いや-、マンガについて何か書こうとするのですが、いつものパターンで何かマエフリというかマクラというか、そこを書く段階でもう震災やら原発のことが頭に浮かんできてしまう。半径数メートルのことしか描いてない少女マンガを読んでても、この世界で震災は? とか考えちゃって。
ダメですね、つくづく自分はアマチュアだなあと感じてしまいます。プロのひとたちはこういう気分をふりきって、さらさらっと文章書いちゃうんでしょうね。
マンガ出版における今年最大の事件も、もちろん「震災」ということになっちゃいました。
まず出版・流通の問題。震災をきっかけにジャンプ、マガジン、サンデー、チャンピオンがネットで無料配信されましたし、さらに今後予測される紙不足は、マンガの出版形態を変えてしまうかもしれません。
さらに震災は、マンガのテーマや表現に影響を与える、ことになるだろうと思ってますが、これがはっきりしてくるのはいつのことになるでしょうか。
じつは震災が起こる以前に、これは新しい驚きの事件だなあと思っていたことがふたつありました。ひとつはオルタナティブ系海外コミックの邦訳ラッシュ。
ラッシュは大げさかもしれませんが、こんなに一度に読めるようになるとは。これらの作品に接すると、「マンガ」というものがいかに多彩な表現ができるのかを思い知りますねえ。
もひとつは「コミPo!」の発売です。
わたしも昨年発売当日にダウンロード購入しました。その後もちゃくちゃくとバージョンアップが進んでて、今や首が傾けられるようになってるし、色相、明度、彩度まで自由に変えられるようになってます。ここまでくると「筆」だけがないフォトショップみたいですね。
「コミPo!」関連の書籍もいくつか発売されてますが、そのうちのひとつ。
●『コミPo! マンガ入門』(2011年太田出版、1900円+税、amazon)
出版社からご恵投いただきました。ありがとうございます。
本書はリファンレンスブックではありません。いやそういう部分も少しはあります。まずはいろんなひとがつくった作例。書影を見ていただければわかりますが、豪華なメンバーが参加してます。なかでも驚愕したのが、いまざきいつきの作品。
ネットでも作品が見られますけど、本書に掲載されてるのはちょっとすごいよ。夜のクラブで殺戮がおこる、という作品ですが、光と影の演出がすごい。「コミPo!」だけでここまでの表現が可能であるとは。
そして本書では各氏が「コミPo!」について語ることで、それぞれがマンガ論になってるのですね。この部分は長嶋有のがなかなかおもしろかった。さらに「コミPo!」作者の田中圭一は、あのお下劣な作風からは信じられないくらい、マンガ表現の構造について考えてるひとで(以前に松山で講演を聞いたときにおどろいた)、本書でもその一部を開陳しています。

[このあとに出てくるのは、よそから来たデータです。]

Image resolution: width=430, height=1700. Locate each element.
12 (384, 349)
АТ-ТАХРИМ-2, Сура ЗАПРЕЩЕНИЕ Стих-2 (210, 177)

ここも読みどころ。
「コミPo!」の発売は、マンガが記号の集積であることをあらためて明らかにしました。いっぽうで、BDみたいに絵にこだわったマンガもちゃんと存在します。いっぽうのはしっこが「コミPo!」、その逆のはしっこがエマニュエル・ギベール『アランの戦争』。これが同居しているのが今年。
「コミPo!」で描かれたマンガを是とするかどうか、各人で意見が異なるでしょうが、それも含めてマンガというのは大きな世界を持っているのです。
Comments
それはスランプではなく、普通の人なら当然の生理現象なのではないでしょうか。